GIVEN TEXT -
# # # # # # #
A critic of Belarusian President Alyaksandr Lukashenka who last month fled the country along with his children after his and others’ candidacies were rejected for next week’s presidential election has reportedly left Russia for neighboring Ukraine.
A spokesman for Valer Tsapkala said on August 2 that the 55-year-old politician and founder of a prominent high-tech park in Minsk — who was seen by some as a serious challenger to the 26-year incumbent Lukashenka — was on his way from Moscow to Kyiv.
The spokesman, Alyaksey Urban, did not provide details or say why Tsapkala, who fled amid rumors of his imminent arrest, preferred the Ukrainian capital to Russia.
The announcement comes seven days before Belarus’s August 9 vote, which has already been marred by dubious disqualifications and an unprecedented scale of detentions and other persecution against a backdrop of a pandemic and pro-democracy protest.
Add to that a fresh accusation by Lukashenka that Russian mercenaries were detained while purportedly trying to destabilize Belarus ahead of the election, and it shapes up as one of the most alarmingly volatile elections of Lukashenka’s authoritarian tenure.
More than 1,100 people have been arrested since campaigning began, including politicians, organizers, and journalists.
Human rights groups and other critics have accused Belarusian authorities of fostering an atmosphere of “fear and intimidation” ahead of the vote, including by banning independent observers from polling stations and threatening to deploy troops to put down any protests.
Officials have barred aspiring candidates like Tsapkala and popular vlogger Syarhey Tsikhanouski, whose wife, Svyatlana Tsikhanouskaya, entered the race after her husband was jailed following his announcement that he would also seek the presidency.
Many Belarusians have turned out to rally in support of Tsikhanouskaya amid mounting public opposition to Lukashenka’s sixth term in office, with the biggest of the demonstrations attracting tens of thousands of people to Minsk’s Park of Peoples Friendship on July 30.
The Central Election Commission dismissed Tsapkala’s application on July 14 after apparently rejecting around half of the 160,000 signatures that accompanied his application to run.
Tsapkala appeared on Russian TV 10 days later to say he’d fled out of concern for his safety after prosecutors visited his children’s school and “reliable sources” told him he was going to be arrested.
Tsapkala’s wife, Veranika, is reportedly still in Belarus.
Veranika Tsapkala, along with Maryya Kalesnikava, a coordinator of the campaign of another excluded presidential aspirant, former Belgazprombank head Viktar Babaryka, joined forces to support Tsikhanouskaya, who unlike Tsapkala and Babaryka was registered as a presidential candidate.
Tsikhanouskaya reportedly sent her two children to an EU member state out of concern for their safety after receiving threats ahead of election.
Late last month, Tsapkala’s sister-in-law reported being detained briefly for questioning in connection with accusations against Tsapkala by an obcure Turkish businessman that emerged after Tsapkala’s attempt to get on the ballot.
None of Lukashenka’s five electoral victories has ever been regarded as free or democratic by Western standards, and the 65-year-old former Soviet cooperative-farm director routinely jails political opponents, shuts dissent out of state-dominated media, and uses the state apparatus to keep close tabs on and punish perceived rivals or dissenters.
Belarusian authorities have tried to link Tsikhanouski and other jailed opposition politicians with a probe launched against 33 contractors from the private Russian military company Vagner who were detained and accused of trying to somehow affect the election.
The Ukrainian Prosecutor-General’s Office said on July 31 that Kyiv would ask Belarus to hand over 28 of the Vagner detainees on charges of fighting alongside Russia-backed separatists in eastern Ukraine. It said nine Ukrainian citizens are among the 28, although Moscow disputed that status.
Lukashenka said after a meeting with senior intelligence and investigative officials late on August 1 that while the Russians “are certainly guilty…these are soldiers. They were ordered [and] they went. We need to deal with those who ordered, who sent them here.”
Moscow, which has been frustrated at an inability to implement a joint union agreement signed decades ago with Minsk, has dismissed any suggestion of interference in the election.
# # # # # # #
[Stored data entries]
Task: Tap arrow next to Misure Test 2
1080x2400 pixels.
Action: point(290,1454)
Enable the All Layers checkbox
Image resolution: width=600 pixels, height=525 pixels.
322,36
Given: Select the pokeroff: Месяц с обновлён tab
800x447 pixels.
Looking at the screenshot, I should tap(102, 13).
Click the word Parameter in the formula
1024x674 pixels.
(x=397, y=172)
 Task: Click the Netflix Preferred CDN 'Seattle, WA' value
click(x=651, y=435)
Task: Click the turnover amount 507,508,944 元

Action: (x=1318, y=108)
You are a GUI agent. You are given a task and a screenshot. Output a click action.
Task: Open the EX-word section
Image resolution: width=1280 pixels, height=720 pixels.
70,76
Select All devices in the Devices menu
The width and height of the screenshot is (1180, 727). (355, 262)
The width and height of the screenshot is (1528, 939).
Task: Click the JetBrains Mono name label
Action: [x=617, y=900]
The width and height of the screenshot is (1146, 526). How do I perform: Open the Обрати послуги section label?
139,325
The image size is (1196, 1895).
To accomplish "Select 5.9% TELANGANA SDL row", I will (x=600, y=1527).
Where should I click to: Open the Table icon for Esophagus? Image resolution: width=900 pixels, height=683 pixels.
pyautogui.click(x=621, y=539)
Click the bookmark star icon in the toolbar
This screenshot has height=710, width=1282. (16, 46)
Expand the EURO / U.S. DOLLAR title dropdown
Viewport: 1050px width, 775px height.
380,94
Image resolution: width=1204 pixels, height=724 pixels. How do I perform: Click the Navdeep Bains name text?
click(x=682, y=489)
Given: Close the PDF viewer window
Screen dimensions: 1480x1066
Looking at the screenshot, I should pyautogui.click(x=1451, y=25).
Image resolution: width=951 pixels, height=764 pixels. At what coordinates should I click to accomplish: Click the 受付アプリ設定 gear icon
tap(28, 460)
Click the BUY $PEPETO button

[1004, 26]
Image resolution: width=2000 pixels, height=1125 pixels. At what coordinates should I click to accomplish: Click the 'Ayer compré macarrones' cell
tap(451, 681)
# # # # # # #
WHAT IS REQUIRED - Rewrite the section of the Tsapkala article between "Many Belarusians have" and "application to run.", inclusive, putting "national election authority" in place of "Central Election Commission".

OUTPUT FOR THIS TASK -
Many Belarusians have turned out to rally in support of Tsikhanouskaya amid mounting public opposition to Lukashenka’s sixth term in office, with the biggest of the demonstrations attracting tens of thousands of people to Minsk’s Park of Peoples Friendship on July 30.
The national election authority dismissed Tsapkala’s application on July 14 after apparently rejecting around half of the 160,000 signatures that accompanied his application to run.